How far you go in life depends on your being tender with the young, compassionate with the aged, sympathetic with the striving and tolerant of the weak and strong. Because someday in your life you will have been all of these.George Washington Carver
Hello, Human Beans! That’s what I’m calling you all now, in case you don’t follow me on Twitter. I love a good nickname and I couldn’t come up with what to call you. A good friend of mine suggest Human Beans (because my Twitter handle is ADHD Beans) and I love it!
Anyway, it’s been a while and I’m sorry for that. Though my creative side is starting to show it’s face again, I’ve been working on other things besides the blog. Namely, my second novel. I know you’ll forgive me this.
Anyway, a quick update. I’m going a lot better, as far as depression goes. I’m still not out of the woods, but I’m writing more, feeling more motivated at work, and not spending as much time in bed. This is mostly because of an adjustment with my meds but, either way, I’m glad that I’m starting to snap out of it.
But, this post is for a different reason. For a few months, I’ve been wanting to do a letter to my younger self. I decided that I would make it a series, “Dear Amber.” I will go through and write a letter to myself in each decade of my life, letting her know all the things that no one told her back then. I hope that you enjoy it.

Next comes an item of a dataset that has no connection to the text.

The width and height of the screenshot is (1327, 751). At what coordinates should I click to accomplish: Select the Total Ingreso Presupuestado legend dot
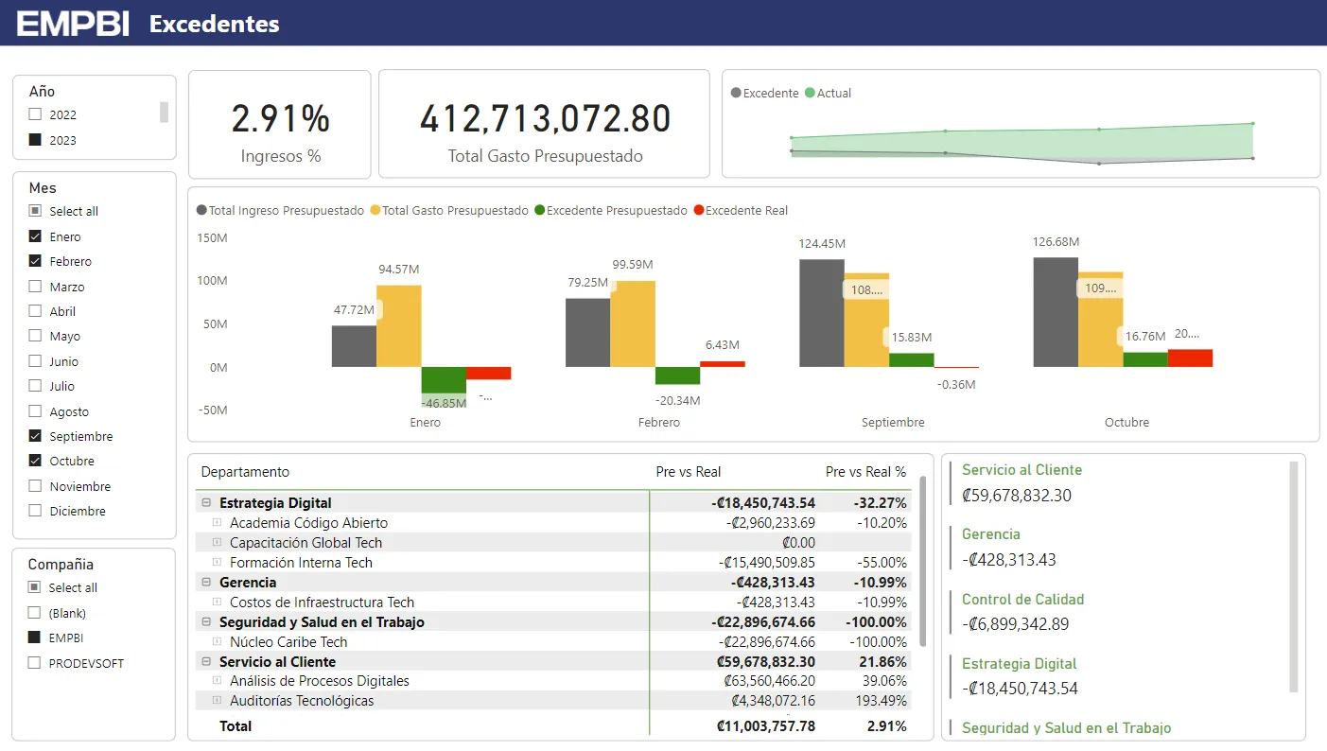click(201, 211)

A Letter To My Younger Self
Dear Little Amber,
I think about you a lot. I think of the things that you went through, are still going through in the deep recesses of my brain, and I grieve. I grieve what you could have been if you hadn’t been subjected to all of the hurt. I grieve the life you should have had; the life that you deserved.
I want you to know, it wasn’t your fault. None of it, in fact. You were just a child. Even when things got really bad at the end, you were only dealing with things in the way that you would at the time with your limited life experience. Amber, you are not bad. You are not broken. You are not the reason that the family doesn’t work. None of it is your fault.
They’ll try to make you believe that it is and it might even start to work for a while. Let your anger guide you when you start to think it was you. Your anger is the part of you that knows it was wrong. It’s the part of you that knows you deserved more. But you have to be careful. If you’re not, the anger will consume you and you will spend a good portion of your young adulthood bitter and mad. Find the sweet spot. Let it spur you forward, not weigh you down.
Here’s what I know that no one else seemed to notice then; you are desperate to be loved. You want to be accepted for who you really are. You want encouragement. You want safety and protection. You don’t get a lot of that at home right now and I’m so sorry for that. I wish I could change it. I wish I could fix it for you.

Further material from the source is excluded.